INFORMATION SHOWN =
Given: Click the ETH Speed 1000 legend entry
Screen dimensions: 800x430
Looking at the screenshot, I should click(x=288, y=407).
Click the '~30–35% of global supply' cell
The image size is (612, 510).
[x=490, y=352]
--
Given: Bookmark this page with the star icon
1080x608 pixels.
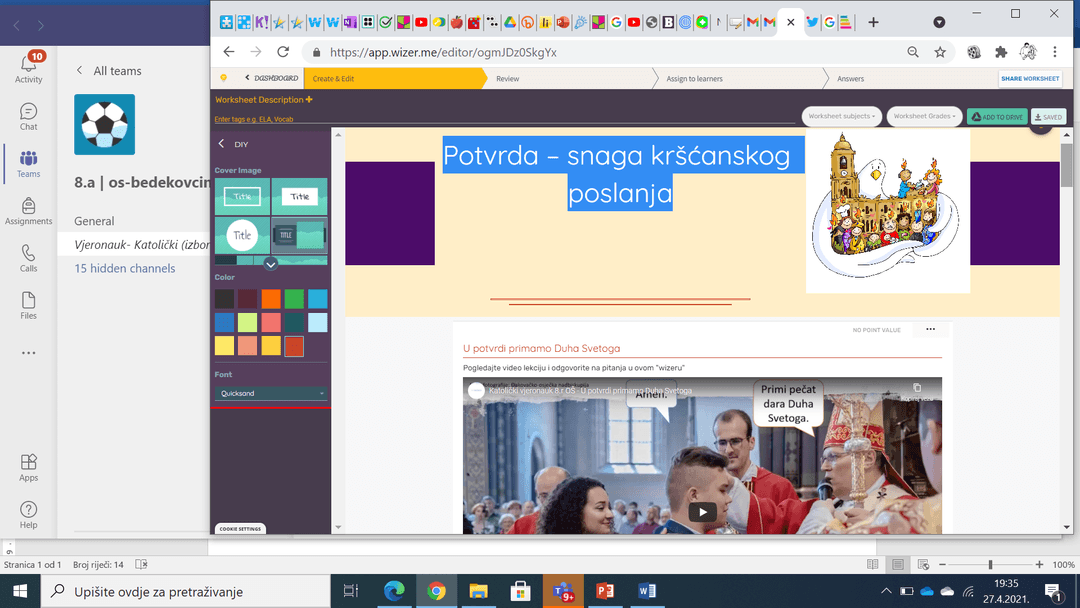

BRIEF =
The lines above from the one containing "Given: Bookmark this page with the star icon" through the one containing "1080x608 pixels." are to be set down exactly, and no others.

TASK RESPONSE =
Given: Bookmark this page with the star icon
1080x608 pixels.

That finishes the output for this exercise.